Moreover, and for the first time, a breakthrough in technology is presenting the conventional hydrocarbon supplier and the oil market final resort with its most daunting challenge so far.
The boom in shale oil production in the US, sand oil in Canada and deep water drilling in Brazil are providing the market with unconventional supplies that have already started impacting on OPEC supplies to the market. Even the mature oilfields in the North Sea are benefiting from this new trend and are expected to add new 260,000 barrels per day (bpd) in the coming three to four years.
The tricky point was and continues to be the impact of all that on prices. For the past period, OPEC was satisfied with a three digit price tag that has been holding for quite some time enabling the member countries to reap good income.
However, this month and according to the monthly OPEC Market Report its price basket composed of OPEC crudes declined in April and for the second consecutive month by $ 5.39 a barrel or more than 5 percent to average around $ 101.05 a barrel. Taken on yearly average, the bench-marker dropped by $ 10.22 a barrel, or 8.7 percent. If this trend continues, it will not be long before the basket drops below the psychological barrier of the three digit figure of $ 100 a barrel, with all its implications in terms of revenue for member countries.
The last forecast by the Paris-based International Energy Agency (IEA) released recently highlighted the growth of non-OPEC supplies that are expected to grow by 1.9 percent to 53.3 million bpd.
Over the coming five years, the United States alone will add 2.8 million bpd and that amounts to almost half of expected growth.
More significant is that the new figure is 420,000 bpd higher than IEA forecast last year, which refers to growth trend fueled mainly by the hydraulic fracturing technology that had successfully unleashed huge amounts of supplies that used to be trapped in rocks.
More importantly, the growth of US supplies will enable it increase domestic production to the extent that impacts its dependence on imported foreign oil. And by 2018 US domestic production is expected to top 11.9 million bpd and along that road it will overtake Russia, the biggest producer in five years period. Available information expects Russia to increase its production by 30,000 bpd only to 10.76 million bpd by 2018.
For more than half a century of its existence and particularly somehow as regulator of the market taking over that responsibility from the Seven Sisters, who inherited that role from Texas Rail Commission, OPEC has been shifting its strategy between defending its market share and defending its price target. It has been doing that at various degrees of success though it has moved away from the rigid performance thanks to bitter experiences of trying to defend an artificial price.
This time there are structural changes in terms of the new technology, which could be utilized by a big consumer like China that accounts for at least half of growth in demand or Russia, the world's top producer so far and enable it to hold that position.

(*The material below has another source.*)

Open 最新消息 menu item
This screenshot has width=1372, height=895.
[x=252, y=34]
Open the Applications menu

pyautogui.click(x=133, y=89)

To complicate things more, the flattening of demand and the call on OPEC supplies will result in increasing the spare capacity within the organization raising it to around 6.4 million bpd, or 6.6 percent of the global world oil demand. That in it could be problematic in terms of encouraging member countries pressed by their financial needs to go on cheating spree and pump more oil beyond their assigned quotas to compensate for the decline in revenues. That was a typical practice known in the past and is expected to flourish once member countries feel the pinch in their finances.
But on the other hand, these new developments could add to the security and stability of the market as there will be enough supplies to meet growing demand.
But the political instability in the Middle East will have its negative impact on expected supplies from some countries. Iran, for instance, is known to be subjected to Western sanctions that will limit its exports.
Iraq and Libya both with great potential suffer from political and security problems that impact their abilities to grow.
And with expanding uncertainty, the best option that remains for OPEC is to continue the policy of maintaining the status quo and leave it to big players such as Saudi Arabia to adjust to the market needs as it has been doing all along.